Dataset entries
━━━
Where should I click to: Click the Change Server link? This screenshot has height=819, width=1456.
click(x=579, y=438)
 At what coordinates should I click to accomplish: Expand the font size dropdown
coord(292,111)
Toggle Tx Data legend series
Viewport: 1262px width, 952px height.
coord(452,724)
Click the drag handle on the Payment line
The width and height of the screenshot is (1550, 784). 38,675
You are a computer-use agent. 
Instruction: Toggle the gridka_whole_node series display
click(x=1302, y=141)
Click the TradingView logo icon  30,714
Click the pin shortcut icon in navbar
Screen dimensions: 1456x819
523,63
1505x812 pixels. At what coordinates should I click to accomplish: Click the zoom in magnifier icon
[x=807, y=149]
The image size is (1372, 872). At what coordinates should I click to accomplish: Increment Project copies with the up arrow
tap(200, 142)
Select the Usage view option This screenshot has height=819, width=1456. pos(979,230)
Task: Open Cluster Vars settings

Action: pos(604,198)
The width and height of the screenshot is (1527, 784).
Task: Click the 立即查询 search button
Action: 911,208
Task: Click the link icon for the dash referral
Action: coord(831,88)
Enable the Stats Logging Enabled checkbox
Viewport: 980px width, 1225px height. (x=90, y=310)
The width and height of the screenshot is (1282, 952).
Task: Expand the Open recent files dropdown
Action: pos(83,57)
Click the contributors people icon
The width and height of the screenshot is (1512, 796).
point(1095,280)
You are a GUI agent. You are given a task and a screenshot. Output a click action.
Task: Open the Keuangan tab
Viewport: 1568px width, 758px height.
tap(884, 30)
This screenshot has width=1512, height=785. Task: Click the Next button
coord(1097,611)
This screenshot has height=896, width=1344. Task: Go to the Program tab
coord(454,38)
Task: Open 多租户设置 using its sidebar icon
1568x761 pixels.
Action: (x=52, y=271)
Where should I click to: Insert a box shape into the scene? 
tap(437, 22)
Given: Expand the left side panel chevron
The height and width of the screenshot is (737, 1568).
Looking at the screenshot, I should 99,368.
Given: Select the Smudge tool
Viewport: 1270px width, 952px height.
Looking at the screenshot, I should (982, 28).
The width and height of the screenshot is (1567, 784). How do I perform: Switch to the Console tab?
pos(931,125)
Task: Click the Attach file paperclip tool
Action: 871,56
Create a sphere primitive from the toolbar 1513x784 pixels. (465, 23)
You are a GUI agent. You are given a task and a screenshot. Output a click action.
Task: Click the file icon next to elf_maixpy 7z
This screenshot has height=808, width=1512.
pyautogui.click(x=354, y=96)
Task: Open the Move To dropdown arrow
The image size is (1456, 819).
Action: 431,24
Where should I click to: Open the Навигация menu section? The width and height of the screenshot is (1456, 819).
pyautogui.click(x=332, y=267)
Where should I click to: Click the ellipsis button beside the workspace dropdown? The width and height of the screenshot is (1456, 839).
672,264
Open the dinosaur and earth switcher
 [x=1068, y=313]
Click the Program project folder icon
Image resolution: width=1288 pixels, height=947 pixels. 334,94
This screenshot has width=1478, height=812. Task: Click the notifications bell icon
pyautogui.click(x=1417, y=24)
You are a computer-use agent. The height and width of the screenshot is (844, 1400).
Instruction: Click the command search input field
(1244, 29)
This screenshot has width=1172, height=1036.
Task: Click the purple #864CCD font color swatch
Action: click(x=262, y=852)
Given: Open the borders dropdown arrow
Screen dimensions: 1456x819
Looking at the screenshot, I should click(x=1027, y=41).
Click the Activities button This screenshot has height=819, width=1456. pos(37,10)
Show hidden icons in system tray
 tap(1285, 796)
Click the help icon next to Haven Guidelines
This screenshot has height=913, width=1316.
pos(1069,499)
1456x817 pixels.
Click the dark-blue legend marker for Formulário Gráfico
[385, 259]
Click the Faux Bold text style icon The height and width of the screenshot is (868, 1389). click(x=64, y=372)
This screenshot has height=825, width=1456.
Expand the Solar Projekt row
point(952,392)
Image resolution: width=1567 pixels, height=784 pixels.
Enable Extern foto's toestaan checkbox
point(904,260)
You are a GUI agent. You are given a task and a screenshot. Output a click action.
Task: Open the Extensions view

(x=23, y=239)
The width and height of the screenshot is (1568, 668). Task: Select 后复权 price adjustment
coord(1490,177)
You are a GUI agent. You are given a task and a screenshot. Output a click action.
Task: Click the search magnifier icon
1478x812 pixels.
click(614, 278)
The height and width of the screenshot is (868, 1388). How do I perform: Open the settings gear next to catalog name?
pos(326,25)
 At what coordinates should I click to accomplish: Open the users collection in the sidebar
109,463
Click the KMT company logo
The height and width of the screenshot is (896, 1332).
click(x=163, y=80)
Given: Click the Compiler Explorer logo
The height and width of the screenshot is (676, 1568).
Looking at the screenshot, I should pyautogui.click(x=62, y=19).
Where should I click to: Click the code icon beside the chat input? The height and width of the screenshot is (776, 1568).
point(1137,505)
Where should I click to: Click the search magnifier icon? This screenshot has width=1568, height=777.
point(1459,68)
━━━
# PROBLEM STATEMENT
Copy out every entry, keeping each line exactly as it is.

# FINISHED TASK
Where should I click to: Click the Change Server link? This screenshot has height=819, width=1456.
click(x=579, y=438)
 At what coordinates should I click to accomplish: Expand the font size dropdown
coord(292,111)
Toggle Tx Data legend series
Viewport: 1262px width, 952px height.
coord(452,724)
Click the drag handle on the Payment line
The width and height of the screenshot is (1550, 784). 38,675
You are a computer-use agent. 
Instruction: Toggle the gridka_whole_node series display
click(x=1302, y=141)
Click the TradingView logo icon  30,714
Click the pin shortcut icon in navbar
Screen dimensions: 1456x819
523,63
1505x812 pixels. At what coordinates should I click to accomplish: Click the zoom in magnifier icon
[x=807, y=149]
The image size is (1372, 872). At what coordinates should I click to accomplish: Increment Project copies with the up arrow
tap(200, 142)
Select the Usage view option This screenshot has height=819, width=1456. pos(979,230)
Task: Open Cluster Vars settings

Action: pos(604,198)
The width and height of the screenshot is (1527, 784).
Task: Click the 立即查询 search button
Action: 911,208
Task: Click the link icon for the dash referral
Action: coord(831,88)
Enable the Stats Logging Enabled checkbox
Viewport: 980px width, 1225px height. (x=90, y=310)
The width and height of the screenshot is (1282, 952).
Task: Expand the Open recent files dropdown
Action: pos(83,57)
Click the contributors people icon
The width and height of the screenshot is (1512, 796).
point(1095,280)
You are a GUI agent. You are given a task and a screenshot. Output a click action.
Task: Open the Keuangan tab
Viewport: 1568px width, 758px height.
tap(884, 30)
This screenshot has width=1512, height=785. Task: Click the Next button
coord(1097,611)
This screenshot has height=896, width=1344. Task: Go to the Program tab
coord(454,38)
Task: Open 多租户设置 using its sidebar icon
1568x761 pixels.
Action: (x=52, y=271)
Where should I click to: Insert a box shape into the scene? 
tap(437, 22)
Given: Expand the left side panel chevron
The height and width of the screenshot is (737, 1568).
Looking at the screenshot, I should 99,368.
Given: Select the Smudge tool
Viewport: 1270px width, 952px height.
Looking at the screenshot, I should (982, 28).
The width and height of the screenshot is (1567, 784). How do I perform: Switch to the Console tab?
pos(931,125)
Task: Click the Attach file paperclip tool
Action: 871,56
Create a sphere primitive from the toolbar 1513x784 pixels. (465, 23)
You are a GUI agent. You are given a task and a screenshot. Output a click action.
Task: Click the file icon next to elf_maixpy 7z
This screenshot has height=808, width=1512.
pyautogui.click(x=354, y=96)
Task: Open the Move To dropdown arrow
The image size is (1456, 819).
Action: 431,24
Where should I click to: Open the Навигация menu section? The width and height of the screenshot is (1456, 819).
pyautogui.click(x=332, y=267)
Where should I click to: Click the ellipsis button beside the workspace dropdown? The width and height of the screenshot is (1456, 839).
672,264
Open the dinosaur and earth switcher
 [x=1068, y=313]
Click the Program project folder icon
Image resolution: width=1288 pixels, height=947 pixels. 334,94
This screenshot has width=1478, height=812. Task: Click the notifications bell icon
pyautogui.click(x=1417, y=24)
You are a computer-use agent. The height and width of the screenshot is (844, 1400).
Instruction: Click the command search input field
(1244, 29)
This screenshot has width=1172, height=1036.
Task: Click the purple #864CCD font color swatch
Action: click(x=262, y=852)
Given: Open the borders dropdown arrow
Screen dimensions: 1456x819
Looking at the screenshot, I should click(x=1027, y=41).
Click the Activities button This screenshot has height=819, width=1456. pos(37,10)
Show hidden icons in system tray
 tap(1285, 796)
Click the help icon next to Haven Guidelines
This screenshot has height=913, width=1316.
pos(1069,499)
1456x817 pixels.
Click the dark-blue legend marker for Formulário Gráfico
[385, 259]
Click the Faux Bold text style icon The height and width of the screenshot is (868, 1389). click(x=64, y=372)
This screenshot has height=825, width=1456.
Expand the Solar Projekt row
point(952,392)
Image resolution: width=1567 pixels, height=784 pixels.
Enable Extern foto's toestaan checkbox
point(904,260)
You are a GUI agent. You are given a task and a screenshot. Output a click action.
Task: Open the Extensions view

(x=23, y=239)
The width and height of the screenshot is (1568, 668). Task: Select 后复权 price adjustment
coord(1490,177)
You are a GUI agent. You are given a task and a screenshot. Output a click action.
Task: Click the search magnifier icon
1478x812 pixels.
click(614, 278)
The height and width of the screenshot is (868, 1388). How do I perform: Open the settings gear next to catalog name?
pos(326,25)
 At what coordinates should I click to accomplish: Open the users collection in the sidebar
109,463
Click the KMT company logo
The height and width of the screenshot is (896, 1332).
click(x=163, y=80)
Given: Click the Compiler Explorer logo
The height and width of the screenshot is (676, 1568).
Looking at the screenshot, I should pyautogui.click(x=62, y=19).
Where should I click to: Click the code icon beside the chat input? The height and width of the screenshot is (776, 1568).
point(1137,505)
Where should I click to: Click the search magnifier icon? This screenshot has width=1568, height=777.
point(1459,68)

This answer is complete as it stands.